[ASSIGNMENT]: Starting with the first line, output the data exactly through to the end.

- - - - - - -

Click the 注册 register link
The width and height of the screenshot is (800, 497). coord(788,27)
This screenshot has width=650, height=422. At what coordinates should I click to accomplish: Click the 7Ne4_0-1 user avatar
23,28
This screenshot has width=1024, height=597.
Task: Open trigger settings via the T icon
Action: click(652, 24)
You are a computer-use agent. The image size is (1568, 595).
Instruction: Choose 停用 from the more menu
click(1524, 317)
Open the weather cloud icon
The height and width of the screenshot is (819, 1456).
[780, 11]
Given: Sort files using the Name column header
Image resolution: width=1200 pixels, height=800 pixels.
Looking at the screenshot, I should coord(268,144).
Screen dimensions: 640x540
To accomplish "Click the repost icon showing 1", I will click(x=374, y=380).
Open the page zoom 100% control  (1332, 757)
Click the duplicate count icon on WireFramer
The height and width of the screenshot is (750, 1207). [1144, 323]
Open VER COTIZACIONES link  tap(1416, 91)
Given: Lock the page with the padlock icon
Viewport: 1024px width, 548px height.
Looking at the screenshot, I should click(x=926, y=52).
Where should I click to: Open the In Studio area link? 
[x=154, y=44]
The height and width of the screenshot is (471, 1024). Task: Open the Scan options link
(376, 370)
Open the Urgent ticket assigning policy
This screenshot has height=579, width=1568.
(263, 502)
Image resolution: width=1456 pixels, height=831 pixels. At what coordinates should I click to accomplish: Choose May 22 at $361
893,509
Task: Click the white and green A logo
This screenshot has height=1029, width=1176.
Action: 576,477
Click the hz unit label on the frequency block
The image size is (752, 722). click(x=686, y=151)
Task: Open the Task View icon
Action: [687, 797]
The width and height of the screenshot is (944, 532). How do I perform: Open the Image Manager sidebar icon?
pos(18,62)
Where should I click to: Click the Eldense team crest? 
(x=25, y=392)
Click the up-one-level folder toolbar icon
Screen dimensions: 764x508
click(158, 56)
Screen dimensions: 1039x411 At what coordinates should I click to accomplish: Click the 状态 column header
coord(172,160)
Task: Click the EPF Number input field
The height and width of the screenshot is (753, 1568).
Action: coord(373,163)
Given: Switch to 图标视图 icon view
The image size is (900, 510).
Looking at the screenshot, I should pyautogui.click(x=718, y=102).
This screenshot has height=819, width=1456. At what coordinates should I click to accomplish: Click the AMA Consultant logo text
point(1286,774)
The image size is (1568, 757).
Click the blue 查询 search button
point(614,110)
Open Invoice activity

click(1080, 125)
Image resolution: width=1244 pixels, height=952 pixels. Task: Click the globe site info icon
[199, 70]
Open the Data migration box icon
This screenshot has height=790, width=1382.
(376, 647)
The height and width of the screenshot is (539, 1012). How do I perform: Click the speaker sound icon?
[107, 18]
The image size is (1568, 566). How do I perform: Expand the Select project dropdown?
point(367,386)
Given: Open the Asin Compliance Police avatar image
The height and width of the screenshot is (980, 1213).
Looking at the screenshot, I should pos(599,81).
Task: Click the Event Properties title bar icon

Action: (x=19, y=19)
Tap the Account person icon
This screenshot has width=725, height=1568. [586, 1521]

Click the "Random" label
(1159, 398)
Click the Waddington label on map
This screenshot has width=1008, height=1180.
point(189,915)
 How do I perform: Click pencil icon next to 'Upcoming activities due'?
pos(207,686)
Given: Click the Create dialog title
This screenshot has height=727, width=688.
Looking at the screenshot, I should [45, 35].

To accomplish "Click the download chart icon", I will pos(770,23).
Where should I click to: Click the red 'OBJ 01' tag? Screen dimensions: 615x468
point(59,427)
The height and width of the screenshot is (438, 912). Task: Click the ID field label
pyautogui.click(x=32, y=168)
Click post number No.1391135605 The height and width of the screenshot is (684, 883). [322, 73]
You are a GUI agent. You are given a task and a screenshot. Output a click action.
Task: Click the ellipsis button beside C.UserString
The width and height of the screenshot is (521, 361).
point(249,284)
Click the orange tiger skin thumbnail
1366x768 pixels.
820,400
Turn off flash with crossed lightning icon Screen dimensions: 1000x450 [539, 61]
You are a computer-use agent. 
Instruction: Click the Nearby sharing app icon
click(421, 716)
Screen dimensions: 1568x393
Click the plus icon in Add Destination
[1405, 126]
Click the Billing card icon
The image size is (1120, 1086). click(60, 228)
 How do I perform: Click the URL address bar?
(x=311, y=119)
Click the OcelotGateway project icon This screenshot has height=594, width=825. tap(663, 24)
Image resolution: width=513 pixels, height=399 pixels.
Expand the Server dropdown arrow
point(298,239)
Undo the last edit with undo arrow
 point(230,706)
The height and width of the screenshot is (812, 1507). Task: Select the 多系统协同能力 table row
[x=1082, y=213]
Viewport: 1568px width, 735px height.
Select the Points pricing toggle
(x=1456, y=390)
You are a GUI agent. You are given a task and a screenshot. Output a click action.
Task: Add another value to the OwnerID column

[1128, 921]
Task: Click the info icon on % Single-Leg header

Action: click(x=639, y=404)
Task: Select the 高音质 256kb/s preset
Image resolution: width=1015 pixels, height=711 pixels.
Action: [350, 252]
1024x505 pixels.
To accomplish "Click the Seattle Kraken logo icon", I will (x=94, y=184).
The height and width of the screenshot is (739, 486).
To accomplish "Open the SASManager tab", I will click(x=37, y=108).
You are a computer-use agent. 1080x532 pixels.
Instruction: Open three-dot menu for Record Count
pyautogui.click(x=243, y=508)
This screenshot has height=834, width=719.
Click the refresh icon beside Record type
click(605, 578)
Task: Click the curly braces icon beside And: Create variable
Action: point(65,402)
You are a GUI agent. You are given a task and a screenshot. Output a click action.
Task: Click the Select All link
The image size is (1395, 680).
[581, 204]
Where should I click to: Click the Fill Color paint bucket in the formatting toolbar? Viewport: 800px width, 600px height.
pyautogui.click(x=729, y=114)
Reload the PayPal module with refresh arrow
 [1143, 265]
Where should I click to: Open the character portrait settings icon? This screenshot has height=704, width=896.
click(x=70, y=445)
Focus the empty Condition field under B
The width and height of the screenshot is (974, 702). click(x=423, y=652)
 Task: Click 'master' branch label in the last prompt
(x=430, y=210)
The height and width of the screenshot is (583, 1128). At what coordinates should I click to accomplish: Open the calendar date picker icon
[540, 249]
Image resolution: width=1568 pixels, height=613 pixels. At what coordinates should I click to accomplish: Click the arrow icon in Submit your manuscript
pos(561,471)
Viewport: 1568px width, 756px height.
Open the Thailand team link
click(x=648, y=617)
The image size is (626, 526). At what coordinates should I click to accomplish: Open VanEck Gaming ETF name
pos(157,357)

- - - - - - -

[FINISHED EXERCISE]:
Click the 注册 register link
The width and height of the screenshot is (800, 497). coord(788,27)
This screenshot has width=650, height=422. At what coordinates should I click to accomplish: Click the 7Ne4_0-1 user avatar
23,28
This screenshot has width=1024, height=597.
Task: Open trigger settings via the T icon
Action: click(652, 24)
You are a computer-use agent. The image size is (1568, 595).
Instruction: Choose 停用 from the more menu
click(1524, 317)
Open the weather cloud icon
The height and width of the screenshot is (819, 1456).
[780, 11]
Given: Sort files using the Name column header
Image resolution: width=1200 pixels, height=800 pixels.
Looking at the screenshot, I should coord(268,144).
Screen dimensions: 640x540
To accomplish "Click the repost icon showing 1", I will click(x=374, y=380).
Open the page zoom 100% control  (1332, 757)
Click the duplicate count icon on WireFramer
The height and width of the screenshot is (750, 1207). [1144, 323]
Open VER COTIZACIONES link  tap(1416, 91)
Given: Lock the page with the padlock icon
Viewport: 1024px width, 548px height.
Looking at the screenshot, I should click(x=926, y=52).
Where should I click to: Open the In Studio area link? 
[x=154, y=44]
The height and width of the screenshot is (471, 1024). Task: Open the Scan options link
(376, 370)
Open the Urgent ticket assigning policy
This screenshot has height=579, width=1568.
(263, 502)
Image resolution: width=1456 pixels, height=831 pixels. At what coordinates should I click to accomplish: Choose May 22 at $361
893,509
Task: Click the white and green A logo
This screenshot has height=1029, width=1176.
Action: 576,477
Click the hz unit label on the frequency block
The image size is (752, 722). click(x=686, y=151)
Task: Open the Task View icon
Action: [687, 797]
The width and height of the screenshot is (944, 532). How do I perform: Open the Image Manager sidebar icon?
pos(18,62)
Where should I click to: Click the Eldense team crest? 
(x=25, y=392)
Click the up-one-level folder toolbar icon
Screen dimensions: 764x508
click(158, 56)
Screen dimensions: 1039x411 At what coordinates should I click to accomplish: Click the 状态 column header
coord(172,160)
Task: Click the EPF Number input field
The height and width of the screenshot is (753, 1568).
Action: coord(373,163)
Given: Switch to 图标视图 icon view
The image size is (900, 510).
Looking at the screenshot, I should pyautogui.click(x=718, y=102).
This screenshot has height=819, width=1456. At what coordinates should I click to accomplish: Click the AMA Consultant logo text
point(1286,774)
The image size is (1568, 757).
Click the blue 查询 search button
point(614,110)
Open Invoice activity

click(1080, 125)
Image resolution: width=1244 pixels, height=952 pixels. Task: Click the globe site info icon
[199, 70]
Open the Data migration box icon
This screenshot has height=790, width=1382.
(376, 647)
The height and width of the screenshot is (539, 1012). How do I perform: Click the speaker sound icon?
[107, 18]
The image size is (1568, 566). How do I perform: Expand the Select project dropdown?
point(367,386)
Given: Open the Asin Compliance Police avatar image
The height and width of the screenshot is (980, 1213).
Looking at the screenshot, I should pos(599,81).
Task: Click the Event Properties title bar icon

Action: (x=19, y=19)
Tap the Account person icon
This screenshot has width=725, height=1568. [586, 1521]

Click the "Random" label
(1159, 398)
Click the Waddington label on map
This screenshot has width=1008, height=1180.
point(189,915)
 How do I perform: Click pencil icon next to 'Upcoming activities due'?
pos(207,686)
Given: Click the Create dialog title
This screenshot has height=727, width=688.
Looking at the screenshot, I should [45, 35].

To accomplish "Click the download chart icon", I will pos(770,23).
Where should I click to: Click the red 'OBJ 01' tag? Screen dimensions: 615x468
point(59,427)
The height and width of the screenshot is (438, 912). Task: Click the ID field label
pyautogui.click(x=32, y=168)
Click post number No.1391135605 The height and width of the screenshot is (684, 883). [322, 73]
You are a GUI agent. You are given a task and a screenshot. Output a click action.
Task: Click the ellipsis button beside C.UserString
The width and height of the screenshot is (521, 361).
point(249,284)
Click the orange tiger skin thumbnail
1366x768 pixels.
820,400
Turn off flash with crossed lightning icon Screen dimensions: 1000x450 [539, 61]
You are a computer-use agent. 
Instruction: Click the Nearby sharing app icon
click(421, 716)
Screen dimensions: 1568x393
Click the plus icon in Add Destination
[1405, 126]
Click the Billing card icon
The image size is (1120, 1086). click(60, 228)
 How do I perform: Click the URL address bar?
(x=311, y=119)
Click the OcelotGateway project icon This screenshot has height=594, width=825. tap(663, 24)
Image resolution: width=513 pixels, height=399 pixels.
Expand the Server dropdown arrow
point(298,239)
Undo the last edit with undo arrow
 point(230,706)
The height and width of the screenshot is (812, 1507). Task: Select the 多系统协同能力 table row
[x=1082, y=213]
Viewport: 1568px width, 735px height.
Select the Points pricing toggle
(x=1456, y=390)
You are a GUI agent. You are given a task and a screenshot. Output a click action.
Task: Add another value to the OwnerID column

[1128, 921]
Task: Click the info icon on % Single-Leg header

Action: click(x=639, y=404)
Task: Select the 高音质 256kb/s preset
Image resolution: width=1015 pixels, height=711 pixels.
Action: [350, 252]
1024x505 pixels.
To accomplish "Click the Seattle Kraken logo icon", I will (x=94, y=184).
The height and width of the screenshot is (739, 486).
To accomplish "Open the SASManager tab", I will click(x=37, y=108).
You are a computer-use agent. 1080x532 pixels.
Instruction: Open three-dot menu for Record Count
pyautogui.click(x=243, y=508)
This screenshot has height=834, width=719.
Click the refresh icon beside Record type
click(605, 578)
Task: Click the curly braces icon beside And: Create variable
Action: point(65,402)
You are a GUI agent. You are given a task and a screenshot. Output a click action.
Task: Click the Select All link
The image size is (1395, 680).
[581, 204]
Where should I click to: Click the Fill Color paint bucket in the formatting toolbar? Viewport: 800px width, 600px height.
pyautogui.click(x=729, y=114)
Reload the PayPal module with refresh arrow
 [1143, 265]
Where should I click to: Open the character portrait settings icon? This screenshot has height=704, width=896.
click(x=70, y=445)
Focus the empty Condition field under B
The width and height of the screenshot is (974, 702). click(x=423, y=652)
 Task: Click 'master' branch label in the last prompt
(x=430, y=210)
The height and width of the screenshot is (583, 1128). At what coordinates should I click to accomplish: Open the calendar date picker icon
[540, 249]
Image resolution: width=1568 pixels, height=613 pixels. At what coordinates should I click to accomplish: Click the arrow icon in Submit your manuscript
pos(561,471)
Viewport: 1568px width, 756px height.
Open the Thailand team link
click(x=648, y=617)
The image size is (626, 526). At what coordinates should I click to accomplish: Open VanEck Gaming ETF name
pos(157,357)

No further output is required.